Gardner argues that this result is unfair because the only time that Coverage B is needed is when an employee rejects coverage A. See Williams v. Magma Copper Co., 5 Ariz.App. 236, 425 P.2d 138 (1967); Industrial Comm’n. v. Orizaba Mining Co., 61 Ariz. 52, 145 P.2d 850 (1944). This argument misses the point. Here, Gardner was unambiguously informed that if it wanted Coverage B to remain in effect (the employer now being placed in jeopardy because of the rejection of coverage A) it was necessary for the employer to pay for that coverage. Failure to pay premiums does not result in “unilateral reduction of coverage.” It results in the failure of consideration for the coverage provided. There is no obligation for the Fund to provide coverage for which a premium has not been paid.
For the same reason, we reject Gardner’s “reasonable expectation” argument. We hold, as a matter of law, no insured has a “reasonable expectation” for insurance protection for which it has not paid or at least expects to pay a premium.
Finally, Gardner argues that the Fund is estopped to deny coverage, since after the accident in January, 1981, the quarterly payment sent to the Fund included a $34.00 amount to cover Henderson under workers’ compensation. This same argument was made and rejected in Cockburn v. Industrial Comm’n, 7 Ariz.App. 486, 441 P.2d 252 (1968) on the grounds that the acceptance of a premium by the Fund where the amount of any given premium is unascer*404tamable except by audit does not constitute grounds for estoppel.
Based upon the foregoing, the judgment in favor of Gardner against the Fund is reversed and the matter remanded with instructions to enter judgment in favor of the Fund. Our decision in this regard makes it unnecessary to determine whether the amount of attorney’s fees was correct.
BROOKS, P.J., and GREER, J., concur.

. The other insurers were dismissed prior to trial and are not parties to this appeal.

. Henderson specifically waived a common law negligence action against Gardner.

. Gardner is represented by separate counsel in its appeal and its defense of the Fund appeal.
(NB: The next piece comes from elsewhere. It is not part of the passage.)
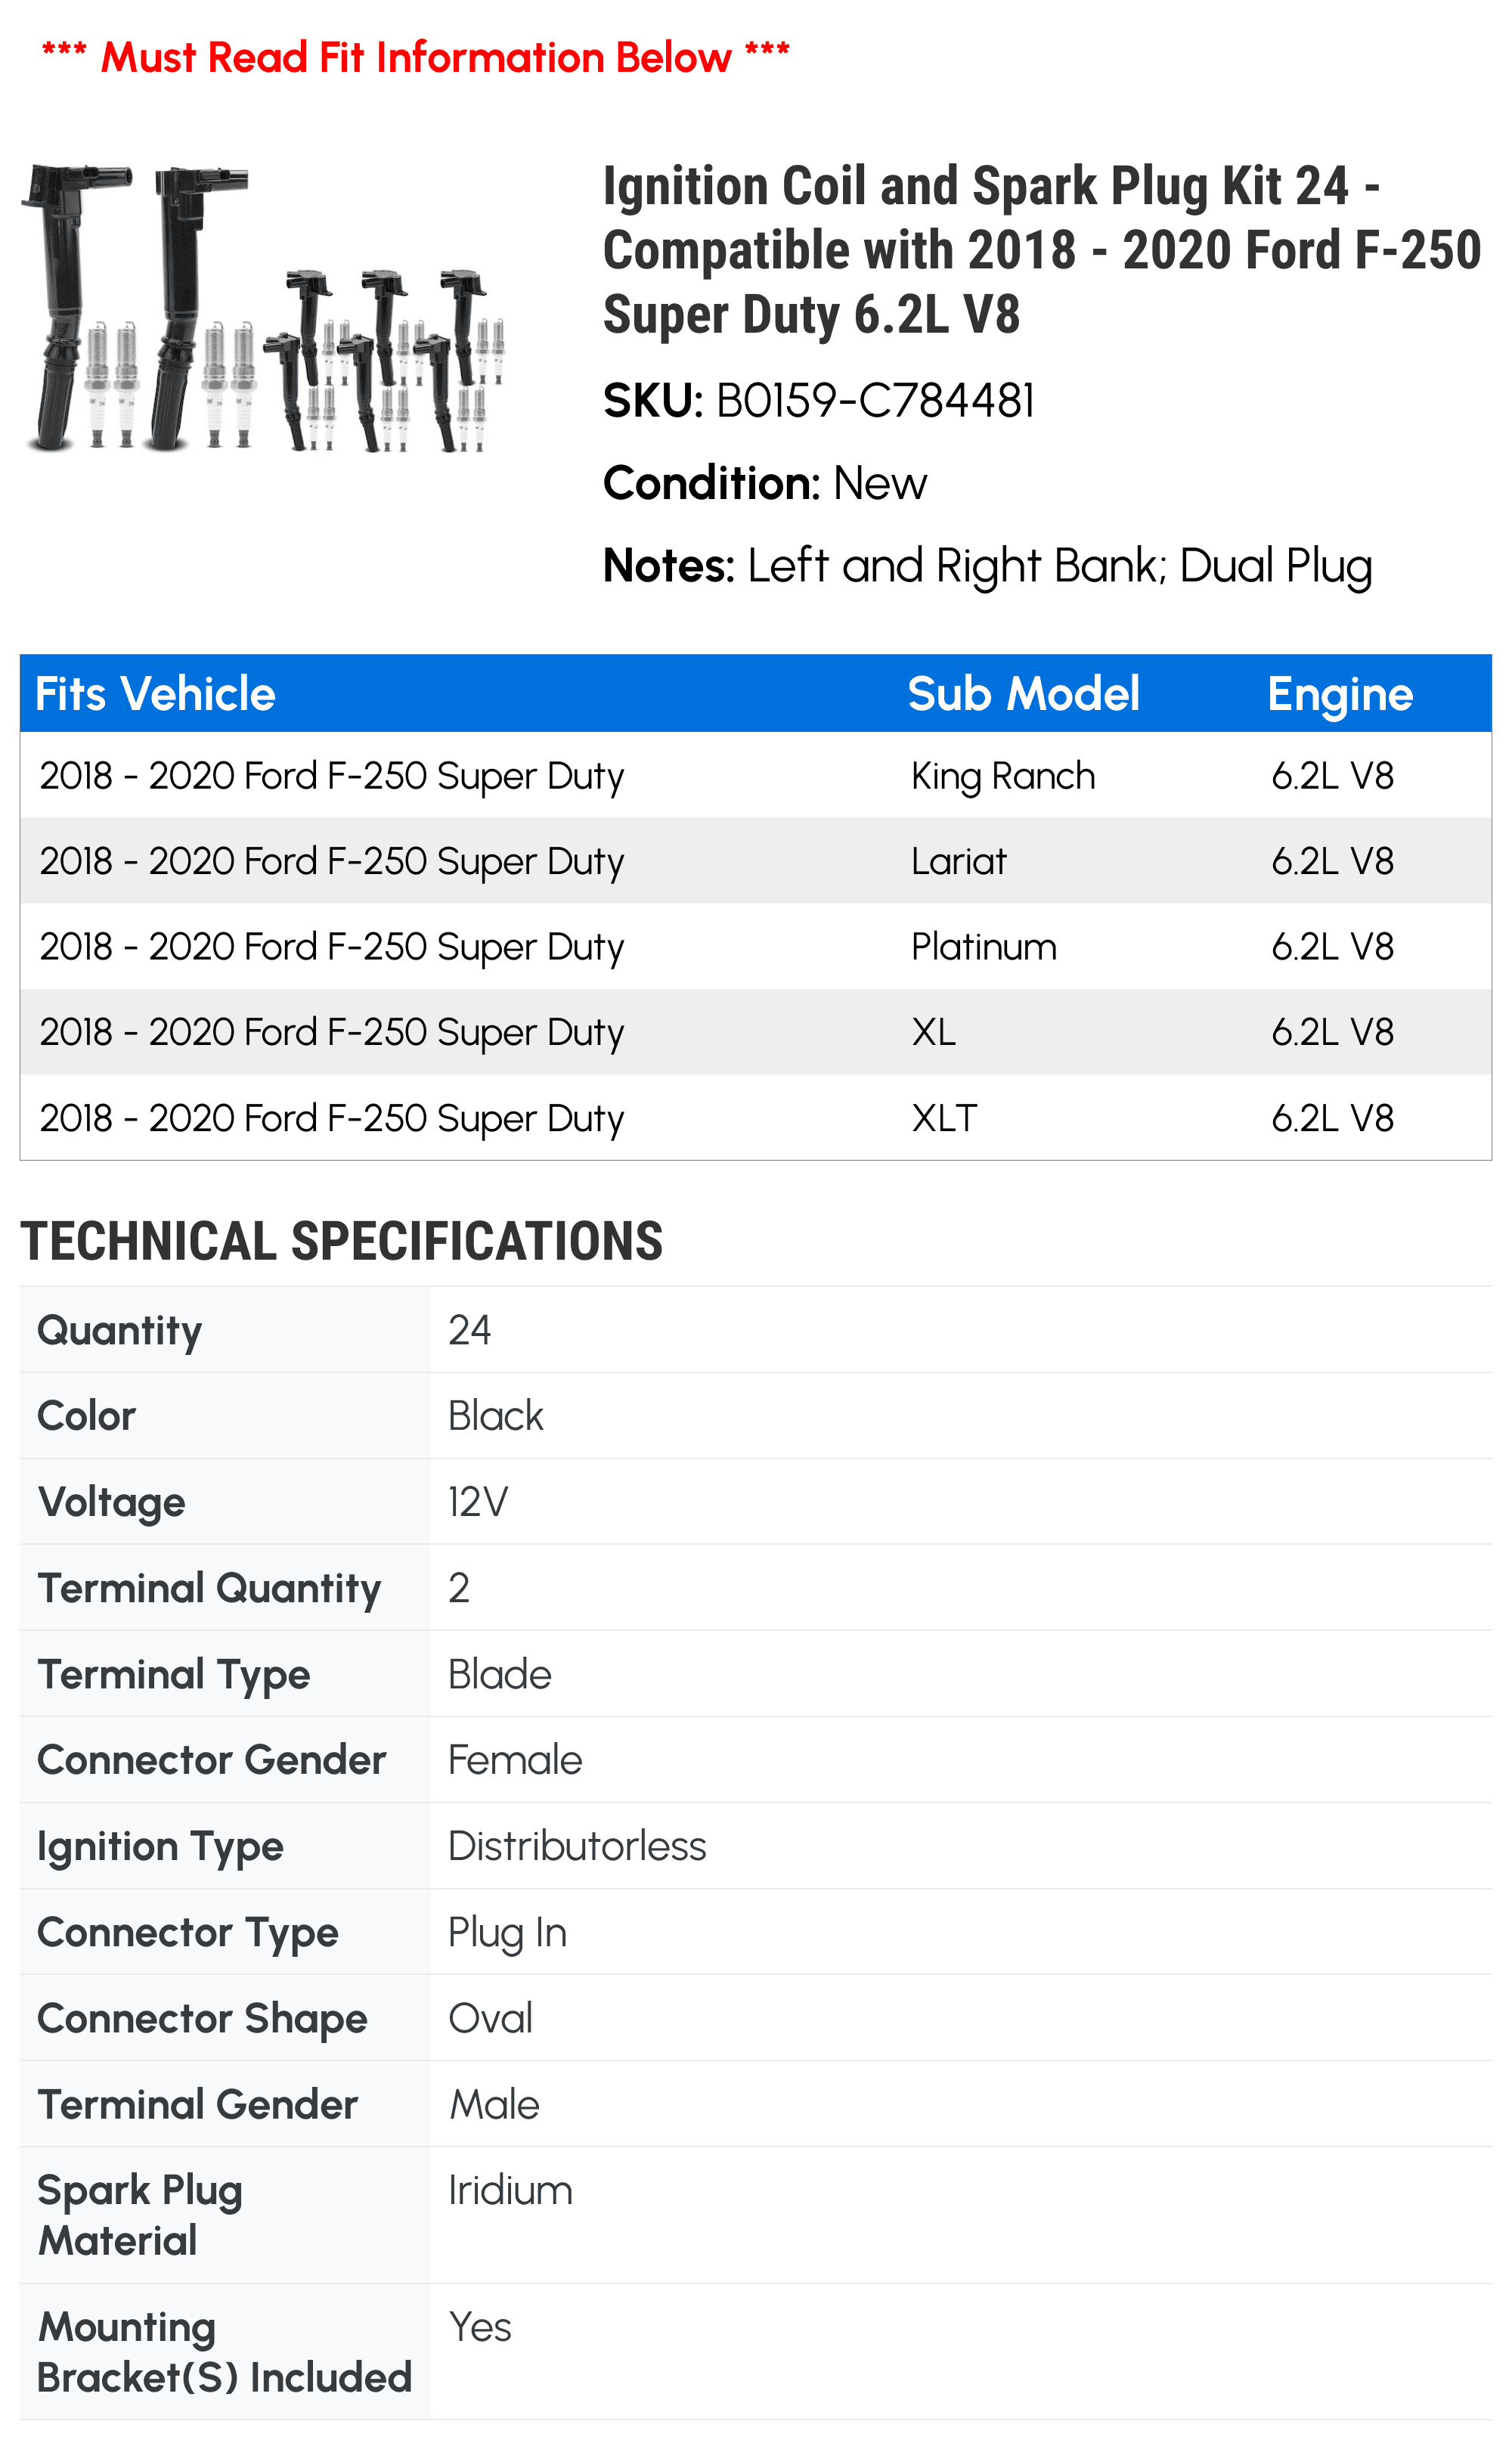Click the Mounting Bracket(S) Included label
This screenshot has width=1512, height=2440.
click(225, 2352)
. The duties of a “billing clerk” were described as "billing freight, writing up the transfer books, making up tonnage reports, balancing the cashbooks, making an abstract, loading and unloading livestock, and sprinkling down hogs during warm weather____”

. Although we have held that Gardner was not liable to Henderson under the theory of Employer’s Liability and thus it necessarily follows that the Fund, as Gardner’s insurer, is likewise not liable, the issue of coverage is not moot as Gardner obtained a judgment for attorney’s fees against the Fund on the theory that the policy afforded coverage.

. It is undisputed that the amount of the premium paid by Gardner was based upon the compensation paid by it to its covered employees.

. Although coverage B is designated “Employer’s Liability”, the extent of the coverage is not confined to the losses occurring under the Employer’s Liability Law (A.R.S. § 23-801, et seq., previously discussed.) The employer’s common law liability would be included under this coverage.